_EXERCISE PROMPT_
Exactly reproduce the lines beginning with the line that includes "You are a computer-use agent. Image" and ending with the last line of the data.

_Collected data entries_
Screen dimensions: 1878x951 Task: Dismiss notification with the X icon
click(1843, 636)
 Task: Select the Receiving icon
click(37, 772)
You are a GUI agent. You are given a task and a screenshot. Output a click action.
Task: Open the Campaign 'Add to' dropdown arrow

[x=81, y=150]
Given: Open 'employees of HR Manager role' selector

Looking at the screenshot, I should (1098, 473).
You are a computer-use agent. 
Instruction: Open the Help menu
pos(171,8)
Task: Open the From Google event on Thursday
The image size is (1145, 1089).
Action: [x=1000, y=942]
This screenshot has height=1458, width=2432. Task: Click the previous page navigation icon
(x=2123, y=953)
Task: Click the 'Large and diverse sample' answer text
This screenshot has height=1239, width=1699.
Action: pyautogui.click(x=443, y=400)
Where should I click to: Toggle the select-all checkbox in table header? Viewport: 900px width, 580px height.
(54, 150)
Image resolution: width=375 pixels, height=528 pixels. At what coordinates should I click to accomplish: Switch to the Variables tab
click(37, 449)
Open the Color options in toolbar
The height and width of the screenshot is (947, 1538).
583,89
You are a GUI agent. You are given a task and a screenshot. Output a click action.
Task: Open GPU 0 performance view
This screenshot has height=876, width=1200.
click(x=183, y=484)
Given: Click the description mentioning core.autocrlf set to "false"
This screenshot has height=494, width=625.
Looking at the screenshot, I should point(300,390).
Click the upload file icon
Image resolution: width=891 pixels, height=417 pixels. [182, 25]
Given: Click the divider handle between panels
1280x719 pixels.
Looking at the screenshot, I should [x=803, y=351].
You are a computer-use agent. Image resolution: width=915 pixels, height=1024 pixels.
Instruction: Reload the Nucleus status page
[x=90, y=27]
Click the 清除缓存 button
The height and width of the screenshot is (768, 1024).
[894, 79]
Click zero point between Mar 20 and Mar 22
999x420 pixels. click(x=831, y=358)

_ANSWER BOX_
You are a computer-use agent. Image resolution: width=915 pixels, height=1024 pixels.
Instruction: Reload the Nucleus status page
[x=90, y=27]
Click the 清除缓存 button
The height and width of the screenshot is (768, 1024).
[894, 79]
Click zero point between Mar 20 and Mar 22
999x420 pixels. click(x=831, y=358)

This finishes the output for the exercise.